Por ordem da Justiça, Bolsonaro teve seu passaporte apreendido e não pode fazer contato com outros investigados.
Em um vídeo publicado nas redes sociais no dia 9 de fevereiro, Paulo Cunha Bueno, advogado do ex-presidente, negou que qualquer documento apreendido durante a operação da PF implique o ex-presidente em envolvimento em um "golpe de Estado".
Nesta quarta-feira, Bolsonaro voltou a dizer que é alvo de uma "perseguição política".
“Houve a eleição, o TSE anunciou o resultado da mesma, me torna inelegível sem crime, depois se fala em prender…qual o próximo passo, me executar na prisão?

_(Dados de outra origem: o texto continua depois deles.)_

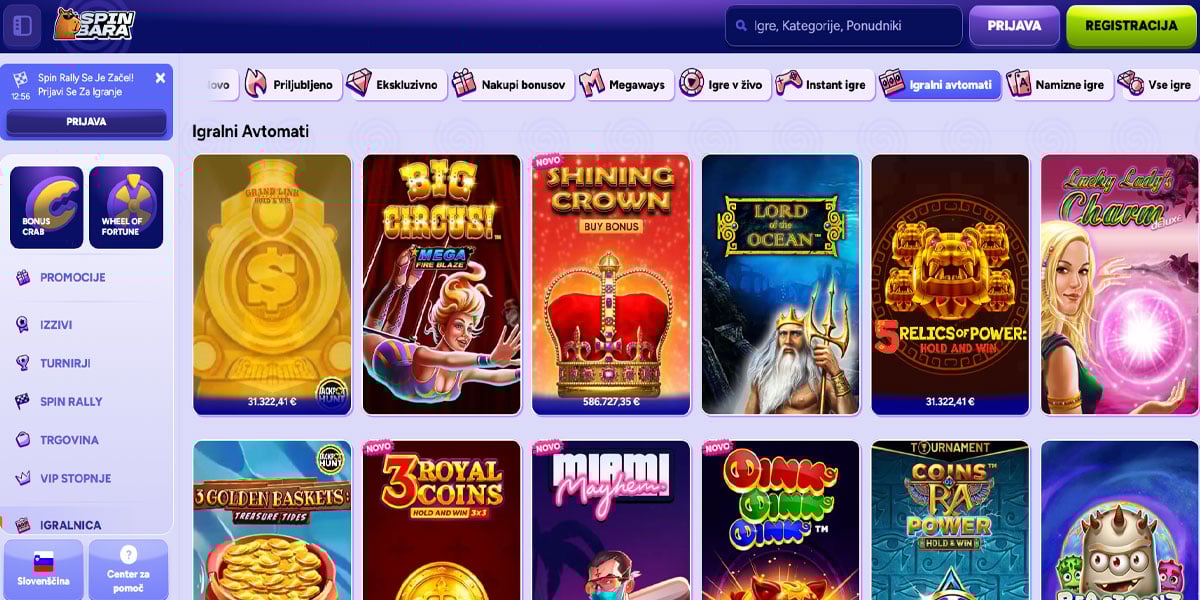Click the Spinbara capybara logo
The width and height of the screenshot is (1200, 600).
coord(94,24)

Eu devo fazer o que, fugir do Brasil, pedir asilo?“, disse o ex-presidente, em entrevista à rádio CBN Recife.
Manifestações em série
Não é a primeira vez que Bolsonaro convoca manifestações em seu apoio em um momento em que sua relação com o Judiciário se encontra estremecida.
Entre 2019 e 2022, quando era presidente, houve uma série de protestos pró-governo e com críticas ao Judiciário - mesmo durante a pandemia de covid-19.
Em 7 de setembro de 2021, por exemplo, Bolsonaro afirmou, também na avenida Paulista, que não cumpriria mais decisões proferidas por Alexandre de Moraes.
"Dizer a vocês que, qualquer decisão do senhor Alexandre de Moraes, este presidente não mais cumprirá. A paciência do nosso povo já se esgotou, ele tem tempo ainda de pedir o seu boné e ir cuidar da sua vida. Ele, para nós, não existe mais", discursou.
Dois dias depois, diante da repercussão negativa e de conselhos do ex-presidente Michel Temer, Bolsonaro divulgou uma "Declaração à Nação" na qual dizia não ter "intenção de agredir quaisquer dos poderes" e que "as pessoas que exercem o poder não têm o direito de 'esticar a corda', a ponto de prejudicar a vida dos brasileiros e sua economia".